In this installment of ‘metaphors’, coincidentally the first installment, I’d like to talk about how we talk about the work we do on-the-whole. Also, please forgive me for all of the quotation marks, but I think they help the readability. If you ask an average software engineer about their day, they’ll usually say something like “I’m making a site” or “I’m building a web app” or “I’m fixing some bugs”. All of these phrases are forms of “construction” and/or “building” metaphors that make it seem as if we’re hammering or welding something into a cohesive whole that has a state of “finished”.
One of the first things you learn when you become a software engineer is that you don’t “finish” things. And before your mind jumps to artistic metaphors like “Well, an artist never sees their work as finished”, we all know that we’re not held back out of some form of artistic integrity. Instead we’re plagued by security patches in the technology we’re leveraging, changing requirements from the product owners, people with different technology preferences coming/going from the team, the never ending waves of bugs, and the monstrous amount of technical debt that is looming behind every project. If you’re thinking, we actually don’t have a lot of bugs, then you need better QA; if you’re thinking we don’t have a lot of technical debt, then you’re not thinking about your code enough. No project is ever finished until it’s zero lines of code written down on a piece of paper, there’s always O&M, there’s always some patch.
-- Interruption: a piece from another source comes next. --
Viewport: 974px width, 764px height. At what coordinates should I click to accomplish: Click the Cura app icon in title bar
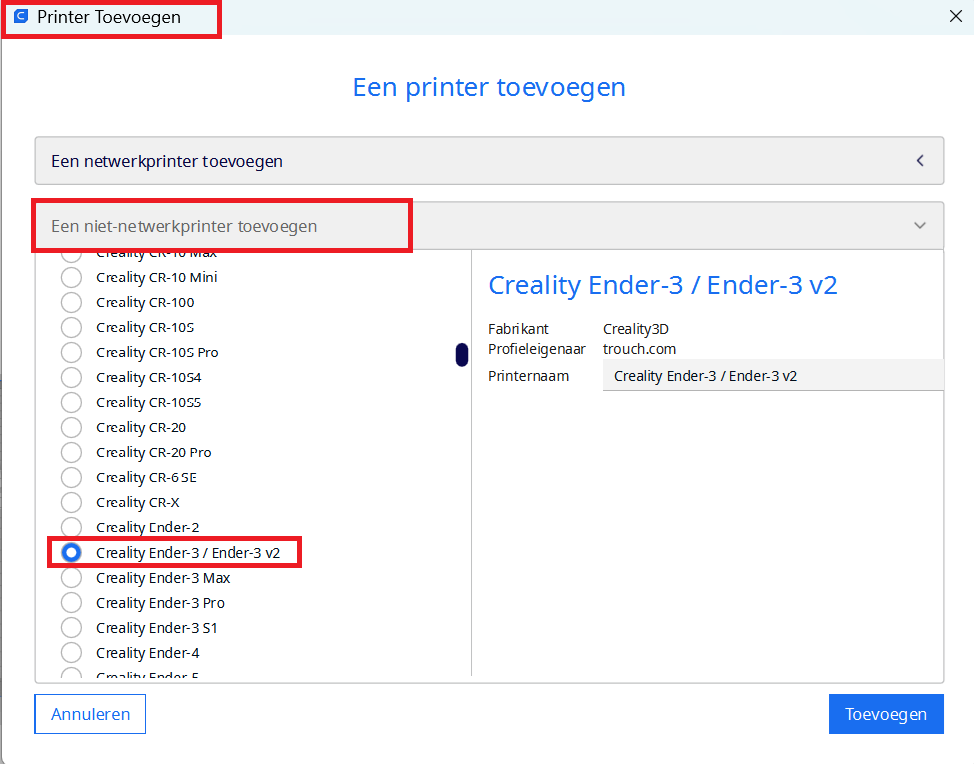point(21,17)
I heard somewhere this idea of referring to our work as gardening. I’m not sure where I heard it, but it kind of stuck with me. I like the idea because it changes how we approach communicating about the work we do in the office. It’s much easier to make an argument to refactor code, why you need to perform O&M, or to explain why some things take longer than others, when you’ve never referred to your work with construction metaphors. If we start to say, “I’m laying down seeds” instead of “I’m building the initial framework”, we’ll have cause to go back and thin out the unnecessary functions and rearrange things in our “garden”. Or if we say, “I’m going to spend some time replanting these functions into a better environment” instead of “I’m going to build out these functions into another space”, we can avoid the question of “Why was it built there at all?”. And so on. I know that it’s not that simple, and it doesn’t fit every situation, but small culture shifts can have huge impacts over time. I’m going to try this one.